START Data to process
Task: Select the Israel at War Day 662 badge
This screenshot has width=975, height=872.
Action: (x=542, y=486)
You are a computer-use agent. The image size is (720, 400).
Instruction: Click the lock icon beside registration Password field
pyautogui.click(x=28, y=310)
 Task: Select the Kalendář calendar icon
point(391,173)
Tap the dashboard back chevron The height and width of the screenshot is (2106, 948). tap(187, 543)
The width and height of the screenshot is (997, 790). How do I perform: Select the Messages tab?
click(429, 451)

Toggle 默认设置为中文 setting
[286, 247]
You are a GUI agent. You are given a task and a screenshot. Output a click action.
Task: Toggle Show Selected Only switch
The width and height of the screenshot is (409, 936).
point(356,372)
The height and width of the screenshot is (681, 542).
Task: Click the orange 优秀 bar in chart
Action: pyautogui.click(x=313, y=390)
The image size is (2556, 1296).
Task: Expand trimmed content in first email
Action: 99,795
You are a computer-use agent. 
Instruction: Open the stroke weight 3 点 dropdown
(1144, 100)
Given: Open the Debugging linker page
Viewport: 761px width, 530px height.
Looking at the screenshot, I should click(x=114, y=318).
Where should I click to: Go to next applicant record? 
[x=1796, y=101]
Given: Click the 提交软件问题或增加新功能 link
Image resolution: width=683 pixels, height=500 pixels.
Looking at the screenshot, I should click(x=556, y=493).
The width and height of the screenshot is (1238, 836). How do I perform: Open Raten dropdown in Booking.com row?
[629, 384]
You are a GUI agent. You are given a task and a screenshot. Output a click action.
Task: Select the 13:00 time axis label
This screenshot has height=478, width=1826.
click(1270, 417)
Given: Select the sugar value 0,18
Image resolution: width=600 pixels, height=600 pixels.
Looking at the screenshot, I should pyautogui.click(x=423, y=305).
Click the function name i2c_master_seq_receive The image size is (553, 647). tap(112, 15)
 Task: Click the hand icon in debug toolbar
END Data to process
The line above containing "Instruction: Click the", the line containing "Tap the dashboard", and every line between them are to be transcribed exactly; no other line is wanted.

→ **Written reply**
Instruction: Click the lock icon beside registration Password field
pyautogui.click(x=28, y=310)
 Task: Select the Kalendář calendar icon
point(391,173)
Tap the dashboard back chevron The height and width of the screenshot is (2106, 948). tap(187, 543)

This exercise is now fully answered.